Do What You Can
CHAPTER FIVE – RESCUE
When you hear the test results, see the x-ray, or learn the prognosis a numbness sets in. Unfortunately, I have found myself in this undesirable situation many times. “Do you have any questions?” the doctor inquired. Like an indignant child, I wanted to tightly close my eyes, stick my finger in my ears, and chant “I’m not listening. I’m not listening.” But the truth had a way of always finding me.
Dr. Edward Buckley reported that Grant’s optic nerves were severely damaged and he would need an immediate MRI. Dr. Herbert Fuchs stayed up all night reviewing the images trying to decide if my 4-month-old needed a shunt to be surgically placed in his brain to relive pressure. I can still hear his emotion filled voice through the phone telling me that he wanted to wait and perform another MRI in a few months. Once he operated, Grant would have to continue to have brain surgery for the rest of his life to extend the shunt as he grew, and this loving neurosurgeon wanted to be certain it was utterly necessary. He never needed that surgery.
As Grant’s pediatrician, Dr. Gordon Worley would become the captain to guide me through the dizzying maze of decisions. Dr. Worley specializes in Neurodevelopmental Disabilities, a sub-specialty of Pediatrics focusing on the management of the medical problems of children with physical disabilities. Short in stature, with white hair and glasses, he wore a perpetual genuine smile. He is one of those individuals where you have no idea his actual age, but his knowledge and expertise seem to transcend time. Never hurried, he would answer every question and propose the therapies that would help Grant learn to walk and talk. He was ethereal and peaceful. I realize in this very moment…I never thanked him for keeping me hopeful.

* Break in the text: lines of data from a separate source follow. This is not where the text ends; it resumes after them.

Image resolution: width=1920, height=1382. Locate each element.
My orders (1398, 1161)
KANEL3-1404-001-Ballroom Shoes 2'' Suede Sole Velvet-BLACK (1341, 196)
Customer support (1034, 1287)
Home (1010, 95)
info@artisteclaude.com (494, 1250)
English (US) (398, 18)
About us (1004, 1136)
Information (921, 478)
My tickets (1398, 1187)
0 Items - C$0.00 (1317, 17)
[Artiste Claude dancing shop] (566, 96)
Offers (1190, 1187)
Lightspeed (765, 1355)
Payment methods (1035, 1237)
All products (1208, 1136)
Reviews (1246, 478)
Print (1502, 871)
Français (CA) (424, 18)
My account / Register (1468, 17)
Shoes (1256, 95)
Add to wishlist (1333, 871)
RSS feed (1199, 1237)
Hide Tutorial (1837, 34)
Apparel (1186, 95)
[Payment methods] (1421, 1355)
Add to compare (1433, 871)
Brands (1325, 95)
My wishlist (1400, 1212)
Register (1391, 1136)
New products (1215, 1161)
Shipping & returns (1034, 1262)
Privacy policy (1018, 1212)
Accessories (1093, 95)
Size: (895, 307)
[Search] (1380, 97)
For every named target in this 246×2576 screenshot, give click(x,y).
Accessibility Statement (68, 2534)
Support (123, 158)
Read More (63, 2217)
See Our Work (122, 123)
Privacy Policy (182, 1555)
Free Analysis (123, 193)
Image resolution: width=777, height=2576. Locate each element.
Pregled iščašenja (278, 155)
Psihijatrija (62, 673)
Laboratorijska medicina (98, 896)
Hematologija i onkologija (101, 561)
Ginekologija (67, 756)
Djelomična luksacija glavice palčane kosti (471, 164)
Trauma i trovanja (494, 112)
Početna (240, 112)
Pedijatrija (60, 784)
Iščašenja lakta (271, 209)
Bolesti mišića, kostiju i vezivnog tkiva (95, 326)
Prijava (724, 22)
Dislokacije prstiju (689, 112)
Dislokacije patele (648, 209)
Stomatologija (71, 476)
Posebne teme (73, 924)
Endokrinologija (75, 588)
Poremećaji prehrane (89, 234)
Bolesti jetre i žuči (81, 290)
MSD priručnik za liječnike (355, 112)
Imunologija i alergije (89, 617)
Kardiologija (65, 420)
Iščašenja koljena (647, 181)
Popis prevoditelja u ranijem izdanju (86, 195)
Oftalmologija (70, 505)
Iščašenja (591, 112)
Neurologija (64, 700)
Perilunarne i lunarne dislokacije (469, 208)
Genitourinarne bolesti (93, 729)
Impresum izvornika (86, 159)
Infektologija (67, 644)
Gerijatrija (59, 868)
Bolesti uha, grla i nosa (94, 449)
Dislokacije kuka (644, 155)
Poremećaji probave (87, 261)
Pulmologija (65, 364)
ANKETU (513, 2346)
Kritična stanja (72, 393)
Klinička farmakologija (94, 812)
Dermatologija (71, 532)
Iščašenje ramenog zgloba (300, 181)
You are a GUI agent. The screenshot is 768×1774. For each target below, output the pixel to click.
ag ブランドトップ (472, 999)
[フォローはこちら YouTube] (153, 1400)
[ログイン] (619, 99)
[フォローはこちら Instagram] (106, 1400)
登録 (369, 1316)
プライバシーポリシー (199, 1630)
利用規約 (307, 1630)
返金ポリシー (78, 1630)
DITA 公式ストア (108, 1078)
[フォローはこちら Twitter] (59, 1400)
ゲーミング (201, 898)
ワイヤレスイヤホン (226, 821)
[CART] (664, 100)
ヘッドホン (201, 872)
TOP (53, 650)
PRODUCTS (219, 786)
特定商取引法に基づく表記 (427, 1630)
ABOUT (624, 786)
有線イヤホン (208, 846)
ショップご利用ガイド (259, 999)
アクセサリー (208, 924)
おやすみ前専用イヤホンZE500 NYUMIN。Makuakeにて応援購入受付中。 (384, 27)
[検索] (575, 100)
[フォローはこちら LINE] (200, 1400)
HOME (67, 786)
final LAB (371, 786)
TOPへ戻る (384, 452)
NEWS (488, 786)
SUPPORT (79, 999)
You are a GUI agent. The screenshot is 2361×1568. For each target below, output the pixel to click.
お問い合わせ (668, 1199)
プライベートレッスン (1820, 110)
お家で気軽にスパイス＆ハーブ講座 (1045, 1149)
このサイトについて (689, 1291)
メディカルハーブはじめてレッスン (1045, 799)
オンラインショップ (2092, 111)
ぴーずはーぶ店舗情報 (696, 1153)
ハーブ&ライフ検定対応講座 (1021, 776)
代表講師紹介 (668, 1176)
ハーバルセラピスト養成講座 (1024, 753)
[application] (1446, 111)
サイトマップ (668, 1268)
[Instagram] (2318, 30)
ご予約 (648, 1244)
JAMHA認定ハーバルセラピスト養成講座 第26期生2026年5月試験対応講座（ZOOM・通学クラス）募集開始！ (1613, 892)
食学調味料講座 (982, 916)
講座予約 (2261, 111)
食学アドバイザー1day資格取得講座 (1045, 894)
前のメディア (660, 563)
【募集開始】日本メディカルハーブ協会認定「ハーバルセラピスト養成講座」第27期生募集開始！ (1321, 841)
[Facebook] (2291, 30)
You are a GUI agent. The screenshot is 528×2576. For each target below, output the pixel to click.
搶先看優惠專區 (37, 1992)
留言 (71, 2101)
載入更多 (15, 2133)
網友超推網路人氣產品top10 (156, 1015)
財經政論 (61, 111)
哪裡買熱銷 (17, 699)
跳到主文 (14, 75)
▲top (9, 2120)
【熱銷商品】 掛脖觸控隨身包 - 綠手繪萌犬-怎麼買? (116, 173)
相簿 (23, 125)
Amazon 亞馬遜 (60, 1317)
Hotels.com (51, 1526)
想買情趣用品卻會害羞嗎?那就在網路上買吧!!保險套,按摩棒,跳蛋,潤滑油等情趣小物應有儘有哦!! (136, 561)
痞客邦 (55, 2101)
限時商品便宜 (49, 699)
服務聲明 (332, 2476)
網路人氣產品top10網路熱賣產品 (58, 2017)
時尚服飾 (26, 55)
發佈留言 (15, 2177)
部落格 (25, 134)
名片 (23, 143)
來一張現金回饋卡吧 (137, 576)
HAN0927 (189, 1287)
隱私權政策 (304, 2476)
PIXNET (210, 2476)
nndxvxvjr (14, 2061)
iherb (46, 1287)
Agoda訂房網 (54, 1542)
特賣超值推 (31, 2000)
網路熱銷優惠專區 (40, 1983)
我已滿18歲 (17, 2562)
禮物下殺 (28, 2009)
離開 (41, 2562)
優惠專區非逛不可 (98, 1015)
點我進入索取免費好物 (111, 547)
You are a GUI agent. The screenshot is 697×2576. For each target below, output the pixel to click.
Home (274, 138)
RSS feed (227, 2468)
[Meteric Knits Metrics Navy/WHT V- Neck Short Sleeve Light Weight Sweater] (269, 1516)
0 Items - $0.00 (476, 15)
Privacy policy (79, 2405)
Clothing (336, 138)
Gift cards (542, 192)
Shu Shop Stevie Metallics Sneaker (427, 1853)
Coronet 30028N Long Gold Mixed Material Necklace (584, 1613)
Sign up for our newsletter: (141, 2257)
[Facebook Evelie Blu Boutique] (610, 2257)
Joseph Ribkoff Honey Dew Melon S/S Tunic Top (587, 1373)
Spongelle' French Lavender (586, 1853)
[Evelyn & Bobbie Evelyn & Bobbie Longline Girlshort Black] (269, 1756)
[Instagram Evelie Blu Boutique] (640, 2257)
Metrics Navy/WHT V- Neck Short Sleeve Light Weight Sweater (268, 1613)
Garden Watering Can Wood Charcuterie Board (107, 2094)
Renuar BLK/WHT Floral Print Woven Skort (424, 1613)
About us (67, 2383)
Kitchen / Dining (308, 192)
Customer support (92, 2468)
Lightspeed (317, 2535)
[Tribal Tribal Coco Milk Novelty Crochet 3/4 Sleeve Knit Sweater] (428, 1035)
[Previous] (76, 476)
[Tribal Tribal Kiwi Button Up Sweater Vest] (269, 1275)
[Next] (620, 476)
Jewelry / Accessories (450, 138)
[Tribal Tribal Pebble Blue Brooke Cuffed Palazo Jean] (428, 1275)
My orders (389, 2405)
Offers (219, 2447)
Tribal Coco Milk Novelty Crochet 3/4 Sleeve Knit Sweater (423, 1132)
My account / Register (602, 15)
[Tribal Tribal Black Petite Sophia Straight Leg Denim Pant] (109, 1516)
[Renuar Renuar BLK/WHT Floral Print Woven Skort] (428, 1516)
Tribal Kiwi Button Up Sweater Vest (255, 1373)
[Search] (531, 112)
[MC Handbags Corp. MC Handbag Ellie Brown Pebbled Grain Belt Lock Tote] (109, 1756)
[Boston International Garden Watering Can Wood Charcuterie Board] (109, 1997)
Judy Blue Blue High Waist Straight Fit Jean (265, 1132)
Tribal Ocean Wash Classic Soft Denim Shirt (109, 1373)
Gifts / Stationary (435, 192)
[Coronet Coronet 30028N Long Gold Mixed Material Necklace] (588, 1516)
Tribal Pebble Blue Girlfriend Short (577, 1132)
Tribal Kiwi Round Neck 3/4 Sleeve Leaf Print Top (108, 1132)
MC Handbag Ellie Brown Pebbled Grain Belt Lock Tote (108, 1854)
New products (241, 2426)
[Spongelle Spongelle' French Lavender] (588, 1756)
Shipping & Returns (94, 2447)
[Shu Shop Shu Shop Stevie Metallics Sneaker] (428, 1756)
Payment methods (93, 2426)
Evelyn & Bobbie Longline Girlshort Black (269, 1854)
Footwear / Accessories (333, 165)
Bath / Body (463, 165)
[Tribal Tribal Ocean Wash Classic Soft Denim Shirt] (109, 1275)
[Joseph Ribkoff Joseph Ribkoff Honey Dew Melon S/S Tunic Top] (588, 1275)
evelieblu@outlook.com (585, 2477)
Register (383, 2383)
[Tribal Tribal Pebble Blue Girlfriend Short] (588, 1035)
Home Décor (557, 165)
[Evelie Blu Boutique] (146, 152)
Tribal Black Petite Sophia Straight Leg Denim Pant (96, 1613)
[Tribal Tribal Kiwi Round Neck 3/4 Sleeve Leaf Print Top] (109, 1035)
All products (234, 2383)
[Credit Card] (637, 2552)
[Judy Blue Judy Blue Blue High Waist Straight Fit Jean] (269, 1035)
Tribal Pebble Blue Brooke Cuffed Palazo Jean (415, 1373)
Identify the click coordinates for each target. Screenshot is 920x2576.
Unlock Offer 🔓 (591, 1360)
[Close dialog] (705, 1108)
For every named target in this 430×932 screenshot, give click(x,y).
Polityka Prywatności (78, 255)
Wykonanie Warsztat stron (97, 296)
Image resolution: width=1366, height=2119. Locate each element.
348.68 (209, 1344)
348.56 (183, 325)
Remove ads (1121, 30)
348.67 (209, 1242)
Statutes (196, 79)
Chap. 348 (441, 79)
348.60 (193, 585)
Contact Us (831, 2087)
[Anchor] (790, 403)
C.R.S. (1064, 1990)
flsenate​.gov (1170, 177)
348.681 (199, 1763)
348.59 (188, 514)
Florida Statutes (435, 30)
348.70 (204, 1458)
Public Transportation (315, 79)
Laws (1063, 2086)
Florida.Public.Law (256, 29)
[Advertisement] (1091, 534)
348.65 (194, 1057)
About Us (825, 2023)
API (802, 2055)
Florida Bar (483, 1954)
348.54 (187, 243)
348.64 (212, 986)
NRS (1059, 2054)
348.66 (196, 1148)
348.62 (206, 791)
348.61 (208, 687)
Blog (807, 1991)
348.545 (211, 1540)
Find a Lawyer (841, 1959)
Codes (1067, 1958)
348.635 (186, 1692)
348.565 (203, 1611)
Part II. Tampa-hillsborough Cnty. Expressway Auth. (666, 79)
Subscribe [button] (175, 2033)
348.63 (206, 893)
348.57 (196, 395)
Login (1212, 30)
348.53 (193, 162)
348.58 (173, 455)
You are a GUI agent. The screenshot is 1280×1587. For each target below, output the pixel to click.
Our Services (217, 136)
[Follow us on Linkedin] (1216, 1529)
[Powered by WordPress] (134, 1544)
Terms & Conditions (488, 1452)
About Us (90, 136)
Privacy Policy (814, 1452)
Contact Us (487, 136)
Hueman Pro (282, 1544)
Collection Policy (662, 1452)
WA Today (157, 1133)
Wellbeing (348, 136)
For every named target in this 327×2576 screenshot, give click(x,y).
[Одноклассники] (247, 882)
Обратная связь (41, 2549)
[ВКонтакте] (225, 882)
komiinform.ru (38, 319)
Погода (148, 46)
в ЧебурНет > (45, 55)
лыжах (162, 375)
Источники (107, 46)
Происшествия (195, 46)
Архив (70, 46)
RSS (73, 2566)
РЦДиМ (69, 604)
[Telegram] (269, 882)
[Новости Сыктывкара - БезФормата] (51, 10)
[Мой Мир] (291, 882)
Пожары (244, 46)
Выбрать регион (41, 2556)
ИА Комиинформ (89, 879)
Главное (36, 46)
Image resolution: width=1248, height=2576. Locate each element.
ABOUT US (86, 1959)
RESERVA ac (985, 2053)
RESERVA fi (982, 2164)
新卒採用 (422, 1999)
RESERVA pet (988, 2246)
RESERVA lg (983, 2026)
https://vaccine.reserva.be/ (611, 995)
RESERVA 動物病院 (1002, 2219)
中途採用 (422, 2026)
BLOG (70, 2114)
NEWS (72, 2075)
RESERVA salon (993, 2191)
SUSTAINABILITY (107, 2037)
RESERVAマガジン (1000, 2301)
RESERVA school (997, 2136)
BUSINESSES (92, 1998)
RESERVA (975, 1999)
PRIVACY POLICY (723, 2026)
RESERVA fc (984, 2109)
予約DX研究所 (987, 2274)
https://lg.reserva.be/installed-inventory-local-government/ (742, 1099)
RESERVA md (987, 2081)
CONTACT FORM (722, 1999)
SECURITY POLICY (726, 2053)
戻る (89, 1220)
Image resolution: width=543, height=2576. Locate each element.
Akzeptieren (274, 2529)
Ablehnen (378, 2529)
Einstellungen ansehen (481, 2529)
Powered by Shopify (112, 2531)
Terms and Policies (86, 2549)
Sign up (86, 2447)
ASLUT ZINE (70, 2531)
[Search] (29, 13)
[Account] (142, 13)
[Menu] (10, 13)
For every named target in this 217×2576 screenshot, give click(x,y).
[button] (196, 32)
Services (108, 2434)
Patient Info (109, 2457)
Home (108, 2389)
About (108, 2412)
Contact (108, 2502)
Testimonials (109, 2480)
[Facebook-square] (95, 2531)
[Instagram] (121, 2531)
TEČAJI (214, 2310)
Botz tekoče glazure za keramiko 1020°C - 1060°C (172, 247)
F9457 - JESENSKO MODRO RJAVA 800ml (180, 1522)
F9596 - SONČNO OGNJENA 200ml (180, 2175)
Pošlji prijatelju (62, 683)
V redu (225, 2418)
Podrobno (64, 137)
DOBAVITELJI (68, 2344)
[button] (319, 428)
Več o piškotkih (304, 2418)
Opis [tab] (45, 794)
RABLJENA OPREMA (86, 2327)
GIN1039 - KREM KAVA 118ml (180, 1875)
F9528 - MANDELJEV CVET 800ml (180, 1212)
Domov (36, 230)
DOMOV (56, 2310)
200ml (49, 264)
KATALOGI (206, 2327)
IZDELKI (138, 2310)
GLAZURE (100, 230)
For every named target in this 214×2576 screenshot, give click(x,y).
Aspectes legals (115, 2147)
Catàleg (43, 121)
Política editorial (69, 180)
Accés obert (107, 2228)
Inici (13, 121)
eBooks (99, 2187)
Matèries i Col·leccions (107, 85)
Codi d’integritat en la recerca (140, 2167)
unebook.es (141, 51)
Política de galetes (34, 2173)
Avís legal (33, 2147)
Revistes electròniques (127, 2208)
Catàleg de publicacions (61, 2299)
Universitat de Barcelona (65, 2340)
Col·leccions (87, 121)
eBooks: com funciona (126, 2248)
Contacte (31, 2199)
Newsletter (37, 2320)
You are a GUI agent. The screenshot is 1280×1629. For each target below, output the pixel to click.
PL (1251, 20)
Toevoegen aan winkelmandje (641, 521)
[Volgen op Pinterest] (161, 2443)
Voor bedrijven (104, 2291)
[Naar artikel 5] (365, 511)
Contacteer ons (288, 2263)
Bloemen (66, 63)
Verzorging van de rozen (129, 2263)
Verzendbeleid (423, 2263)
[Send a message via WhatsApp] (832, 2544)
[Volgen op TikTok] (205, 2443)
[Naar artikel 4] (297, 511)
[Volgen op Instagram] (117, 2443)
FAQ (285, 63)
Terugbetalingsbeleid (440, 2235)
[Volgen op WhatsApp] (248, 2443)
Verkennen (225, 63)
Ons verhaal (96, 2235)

One appointment remains in a file marked “Life-changing” in my memory bank. Tears flowed as I whispered, “What kind of life is my son going to have?” Cheeks red with embarrassment and shame, I locked eyes with Dr. Worley. Perhaps he has given this response to thousands of parents, but I pretend that this was our miracle moment. “He will have an extraordinary life. It might not be the one that you had imagined, but it will be extraordinary.” Somehow this man could see beyond medical conditions, and witness the hearts and spirits that dwelled inside the precious children he treated. Experience had proven to Dr. Worley that every child has something to share, but sometimes even parents don’t take the time to look closely enough.
What is the one thing I wish I had done differently as a mother? LISTEN more intently to the pure honesty that emanated from the precious souls of my children. Even in the silence…they spoke to me. I didn’t want to face reality. It was far easier to pretend and allow the norms and societal standards to become the measurement for how I was performing as a parent. I lacked the courage to be one of those Lifetime Movie Moms that rises up and fights back. The actor that plays my part in the retelling of my story need only have the ability to perpetually cry and overeat on the daily. If I was such a total mess, how did I end up with two fantastic sons? With gratitude, I now recognize the individuals that had the ability to translate the words that I could not hear.
My diagnosis changed it all. Perfection and control fell by the wayside. Stumbling became acceptable. Understanding that I did not have the answers to every question, nor did I possess the qualities needed in many situations was more than okay. In case you missed it…I will say it again a bit slower… I LET GO. And guess what happened? Countless angels entered my world and rescued my children in ways I could not.